Text and item location entries
§
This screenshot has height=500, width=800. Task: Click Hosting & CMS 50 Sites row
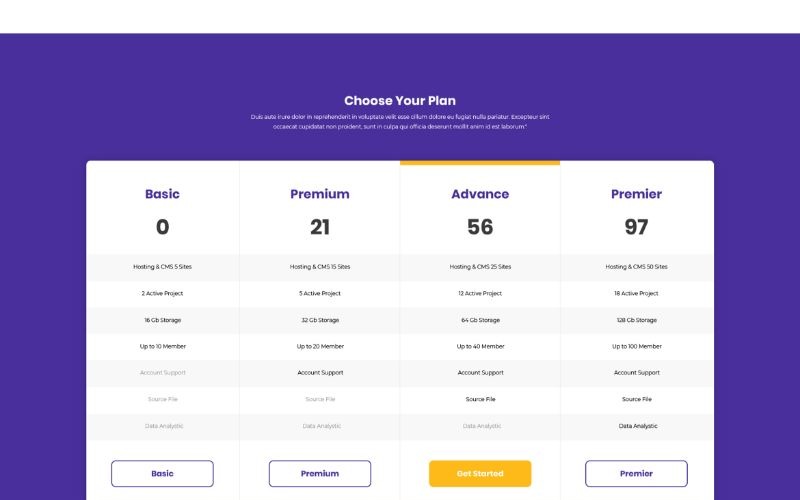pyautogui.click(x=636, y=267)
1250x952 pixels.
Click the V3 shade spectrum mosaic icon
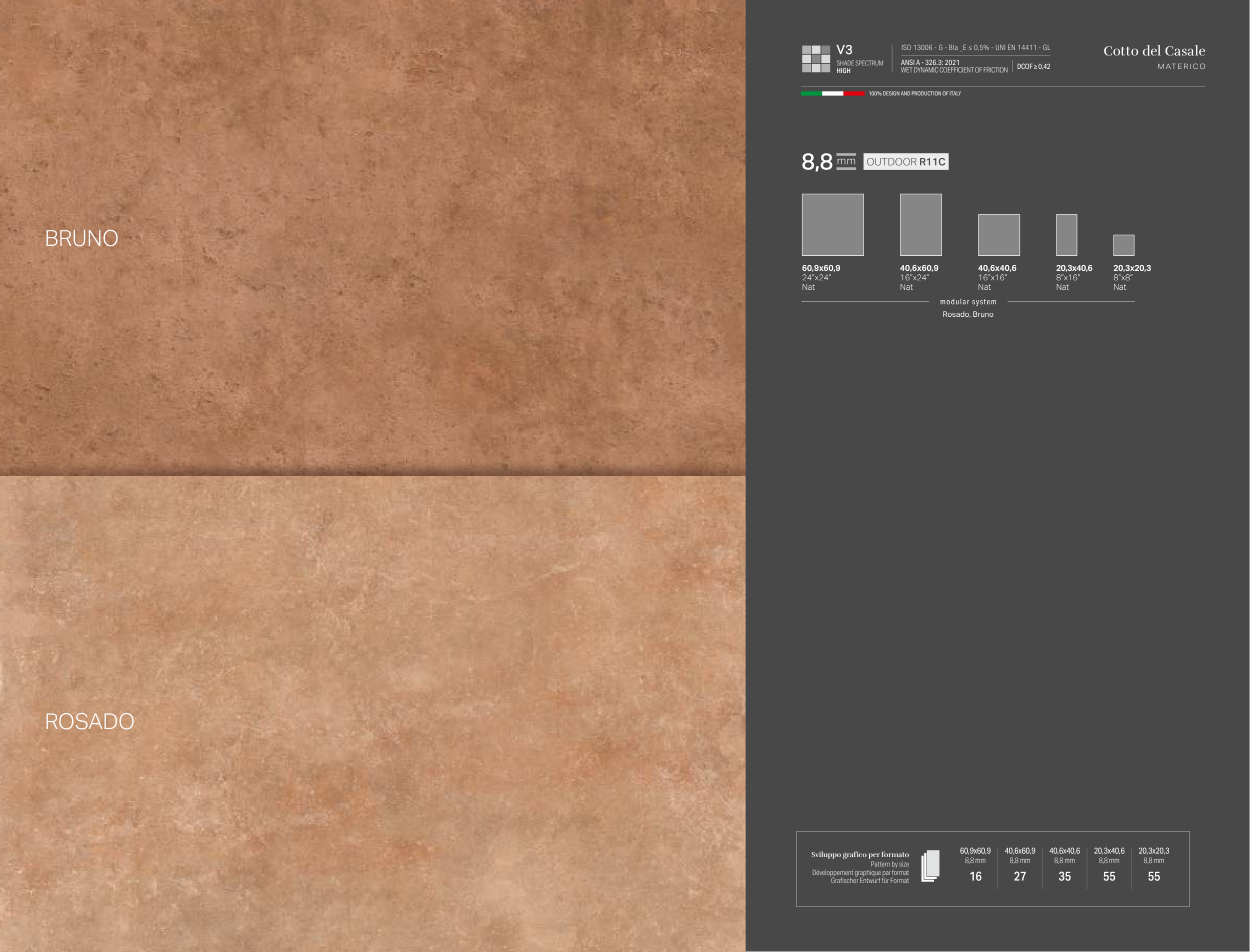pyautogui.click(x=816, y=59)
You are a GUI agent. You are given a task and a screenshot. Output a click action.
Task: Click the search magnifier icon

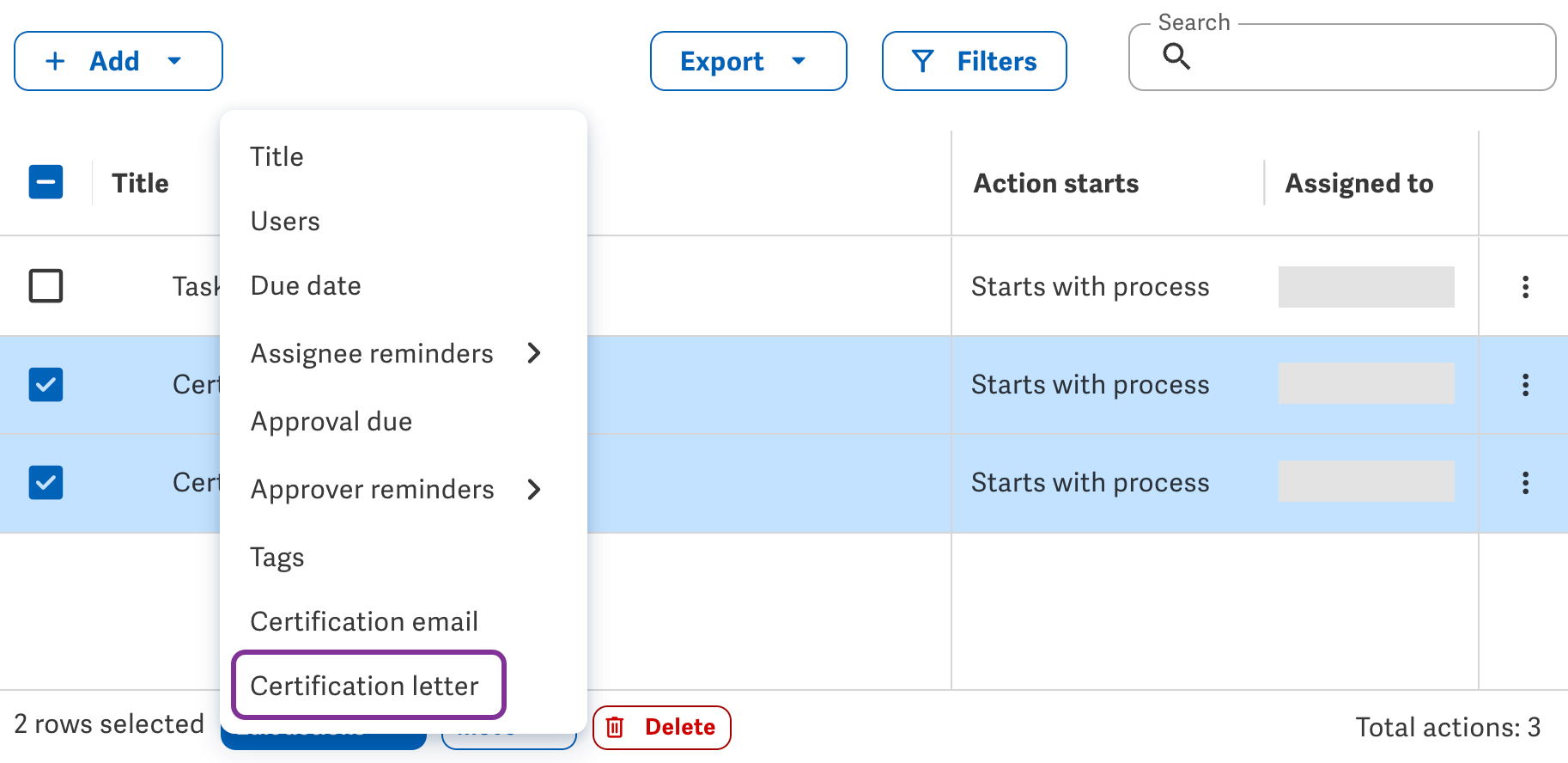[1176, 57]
§
## EXERCISE INSTRUCTIONS
Write out all of the data again with every instance of "icon" switched to "symbol", keeping everything else unchanged. Omit the pictures from your answer.

## RESPONSE TO THE TASK
This screenshot has height=500, width=800. Task: Click Hosting & CMS 50 Sites row
pyautogui.click(x=636, y=267)
1250x952 pixels.
Click the V3 shade spectrum mosaic symbol
pyautogui.click(x=816, y=59)
You are a GUI agent. You are given a task and a screenshot. Output a click action.
Task: Click the search magnifier symbol

[1176, 57]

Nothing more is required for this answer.